CHARLOTTE TEN DIJKE &
Charlotte ten Dijke and Bart Mispelblom Beyer first collaborated while studying architecture and building technology at Delft University of Technology. As students they worked together on the design of stage scenery for music theatre productions. In 1985 they graduated with distinction and then worked for various offices. They opened TANGRAM architecture and urban landscape in 1990 after winning the Europan I , a biennial European design competition for young architects.
Charlotte and Bart lecture in the Netherlands and abroad and supervise major building projects. Since 2011 they have been visiting professors of architecture at RWU in Bristol in the United States. Their studies into future-proof building, high density, the importance of the ’empty space’, and dimensions of sustainability have been published in The City of the Future (2019), Beautiful Compact NL (2010), Balans (2011) and MÀ-SSA meaningful emptiness (2003) .

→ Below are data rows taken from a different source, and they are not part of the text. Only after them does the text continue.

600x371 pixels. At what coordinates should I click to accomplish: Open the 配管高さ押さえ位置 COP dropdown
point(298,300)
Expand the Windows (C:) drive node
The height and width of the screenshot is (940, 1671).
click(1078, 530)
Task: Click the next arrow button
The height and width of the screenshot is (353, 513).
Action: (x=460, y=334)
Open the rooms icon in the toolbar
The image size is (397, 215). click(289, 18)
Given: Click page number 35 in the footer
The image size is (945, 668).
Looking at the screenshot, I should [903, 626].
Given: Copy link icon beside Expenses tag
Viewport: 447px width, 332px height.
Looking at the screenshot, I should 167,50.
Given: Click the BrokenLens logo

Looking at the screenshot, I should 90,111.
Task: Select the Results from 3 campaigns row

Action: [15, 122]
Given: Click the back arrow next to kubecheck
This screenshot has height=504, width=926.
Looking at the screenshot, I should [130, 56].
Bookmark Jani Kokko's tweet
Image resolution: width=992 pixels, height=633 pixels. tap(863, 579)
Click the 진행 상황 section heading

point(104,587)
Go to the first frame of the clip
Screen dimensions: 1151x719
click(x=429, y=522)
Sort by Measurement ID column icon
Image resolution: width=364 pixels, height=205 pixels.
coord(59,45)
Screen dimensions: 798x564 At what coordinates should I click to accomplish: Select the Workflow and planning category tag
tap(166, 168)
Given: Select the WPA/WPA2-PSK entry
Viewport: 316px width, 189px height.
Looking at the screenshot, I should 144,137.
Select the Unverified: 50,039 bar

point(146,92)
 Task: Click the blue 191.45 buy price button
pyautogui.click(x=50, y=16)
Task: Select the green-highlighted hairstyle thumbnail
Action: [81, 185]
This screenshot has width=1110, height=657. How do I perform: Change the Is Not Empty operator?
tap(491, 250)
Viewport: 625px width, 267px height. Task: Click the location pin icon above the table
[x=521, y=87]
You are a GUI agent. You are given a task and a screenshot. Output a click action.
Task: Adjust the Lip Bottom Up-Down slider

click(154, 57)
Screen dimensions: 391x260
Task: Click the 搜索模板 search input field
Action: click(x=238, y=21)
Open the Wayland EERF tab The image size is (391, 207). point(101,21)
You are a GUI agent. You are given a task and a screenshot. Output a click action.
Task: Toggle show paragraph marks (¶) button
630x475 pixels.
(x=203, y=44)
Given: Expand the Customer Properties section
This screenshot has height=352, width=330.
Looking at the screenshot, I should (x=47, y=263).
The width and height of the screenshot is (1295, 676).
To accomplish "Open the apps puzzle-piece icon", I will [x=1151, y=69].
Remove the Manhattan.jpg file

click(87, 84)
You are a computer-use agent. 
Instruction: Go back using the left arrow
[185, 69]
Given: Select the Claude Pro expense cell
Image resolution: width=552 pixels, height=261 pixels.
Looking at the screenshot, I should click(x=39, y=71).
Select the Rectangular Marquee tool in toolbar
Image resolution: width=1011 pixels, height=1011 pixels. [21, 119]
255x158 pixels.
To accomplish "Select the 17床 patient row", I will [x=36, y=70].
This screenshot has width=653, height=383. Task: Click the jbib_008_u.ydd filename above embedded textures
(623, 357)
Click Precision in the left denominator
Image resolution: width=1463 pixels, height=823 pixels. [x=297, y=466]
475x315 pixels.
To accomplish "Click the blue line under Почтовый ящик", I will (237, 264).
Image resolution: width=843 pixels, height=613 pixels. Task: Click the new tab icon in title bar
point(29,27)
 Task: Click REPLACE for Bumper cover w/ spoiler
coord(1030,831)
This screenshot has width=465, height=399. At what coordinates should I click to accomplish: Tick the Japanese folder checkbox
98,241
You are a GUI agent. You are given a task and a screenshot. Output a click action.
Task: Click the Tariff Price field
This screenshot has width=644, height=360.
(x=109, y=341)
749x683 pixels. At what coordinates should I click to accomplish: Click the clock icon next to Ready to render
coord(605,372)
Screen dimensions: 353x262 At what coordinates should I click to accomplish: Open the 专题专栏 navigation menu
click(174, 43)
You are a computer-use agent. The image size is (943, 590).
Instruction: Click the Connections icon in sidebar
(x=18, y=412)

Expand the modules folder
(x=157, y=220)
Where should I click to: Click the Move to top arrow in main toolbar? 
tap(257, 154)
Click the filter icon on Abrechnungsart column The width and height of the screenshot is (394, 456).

Charlotte is a member of the Space & Habitat Forum of environmental group Stichting Natuur en Milieu. She was a member of the design review committees in Utrecht and Leidsche Rijn, a position she now holds in Amsterdam. She also sat on the board of Architectuur Lokaal.
“At work I am extremely focused on an assignment. Thinking about a design or coming up with solutions also continues at home. That is also because Bart and I not only run an agency together but are life partners too, then it never really stops. This often results in long conversations about architecture, or special solutions for a difficult problem. We can really reinforce each other in this.
To clear my head, I love to ride my Frisian mare a few times a week.”
Bart has been a member of various municipal design review committees and chairs the Go Dutch Consortium, an amalgamation of Dutch offices that join forces to work on projects in the United States. As part of the Go Dutch exchange programme, he was appointed visiting professor in 2014 at the College of Agriculture, Urban Sustainability and Environmental Sciences (CAUSES) at the University of the District of Columbia, United States.
“A building must be attractive in the broadest sense of the word. For the owners, users and neighborhood. That is our commitment. During the development process I like to explore the limits of what is possible: the location, the regulations and what is politically and socially feasible. The proper functioning of the city is very important to me. A city is much more than a collection of buildings and public space; it must be a warm, safe and sustainable home for the residents.
Although I am focused on the city, I like to relax in the mountains. The peace, harmony and naturalness that you experience during a mountain hike…we try to convey that feeling in our buildings.
Of course we couldn’t do what we do without the help of our great staff.”